Jednak technicznie... to już inna para kaloszy. Gra wywaliła się u mnie już z cztery razy (co nie działo się tak często z Sercami, oraz podstawką - gdy ją później załatano), ma masę pomniejszych błędów natury technicznej. Otóż pominę już paskudną kolorystykę (ten zielono-żółty filtr), bo to nie uchybienie, a jedynie nietrafiona wizja artystyczna (na którą narzeka prawie każdy - jak patrzę u nas, na interze i w necie) ale co rusz coś się zacina w animacji (i dostaje dziwnych spazmów - łuk rycerza na turnieju, końskie uszy podczas wyścigów). A pojawianie się postaci przedmiotów oraz przenikanie przez siebie to już chleb powszedni. Zdarzają się też przesunięcia animacji względem obiektu i na przykład rycerz zsiadając ze swojego rumaka kończy tą czynność w powietrzu, metr za nim.

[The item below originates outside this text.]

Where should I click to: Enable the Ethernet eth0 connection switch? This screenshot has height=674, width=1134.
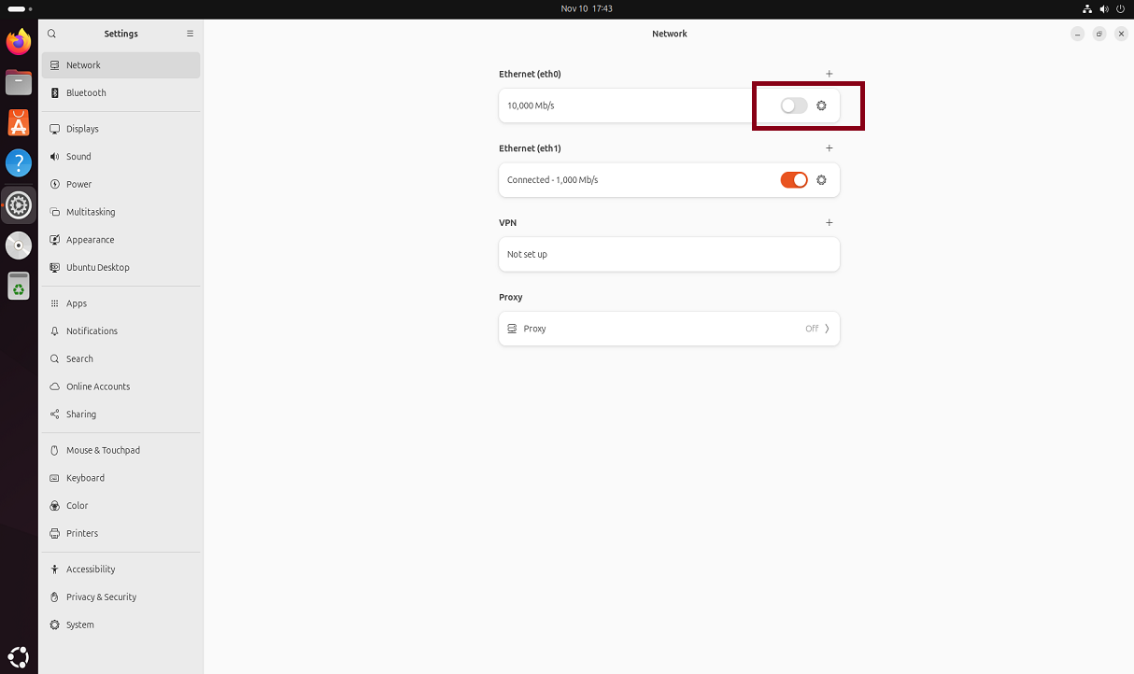click(793, 105)

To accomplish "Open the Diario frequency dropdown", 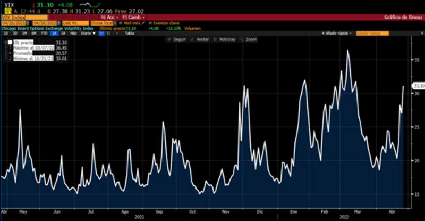I will [x=87, y=33].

Poprawek graficznych jest jak na lekarstwo (a może przez te paskudne zabarwienie się ich tyle nie widzi). Ot, większy zasięg widzenia (w nowym obszarze) niż w podstawce oraz suknie ważniejszych dam na dworze (wraz z Xiężną) w końcu prezentują się naprawdę ładnie i robią wrażenie (materiał wygląda naturalnie i tak też się zachowuje - dla kontrastu włosy Jaśnie Oświeconej to okropny plastik). Na pochwałę zasługuje też wykonanie (głównie tekstur) niektórych potworów oraz gwieździste niebo nocą (wciąż zbyt jasną ale i tak minimalnie lepszą niż w podstawce). Reszta obiektów raczej bez zmian i tam gdzie była paskudna taka też pozostała.

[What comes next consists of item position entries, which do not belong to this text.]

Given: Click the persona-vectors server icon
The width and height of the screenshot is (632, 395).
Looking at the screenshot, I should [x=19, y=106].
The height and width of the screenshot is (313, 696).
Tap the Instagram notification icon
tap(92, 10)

O zieleni się raczej nie wypowiadam bo się do jej obrzydlistwa zdążyłem niejako przyzwyczaić przez godziny spędzone w podstawce, więc nie wiem czy teraz lekko się polepszyła, pogorszyła czy też pozostała bez zmian. Coś na miarę tego jak długo przebywa się w smrodzie (że posłużę się taką dosadną metaforą), to z czasem nos się przyzwyczaja i już go nie czujemy, stąd trudno mi zawyrokować teraz śmierdzi trochę mniej czy więcej - faktem pozostaje jednak to, że wciąż nie są to przyjemne zapachy.
Na koniec, na osłodę powiem co cieszy - starzy znajomi (w sensie potwory), które z radością się "wita" po tych latach i poznaje w nieco zmienionej (w większości lepszej, ciekawszej) formie.
O całości (oraz fabule) wypowiem się gdy skończę dodatek.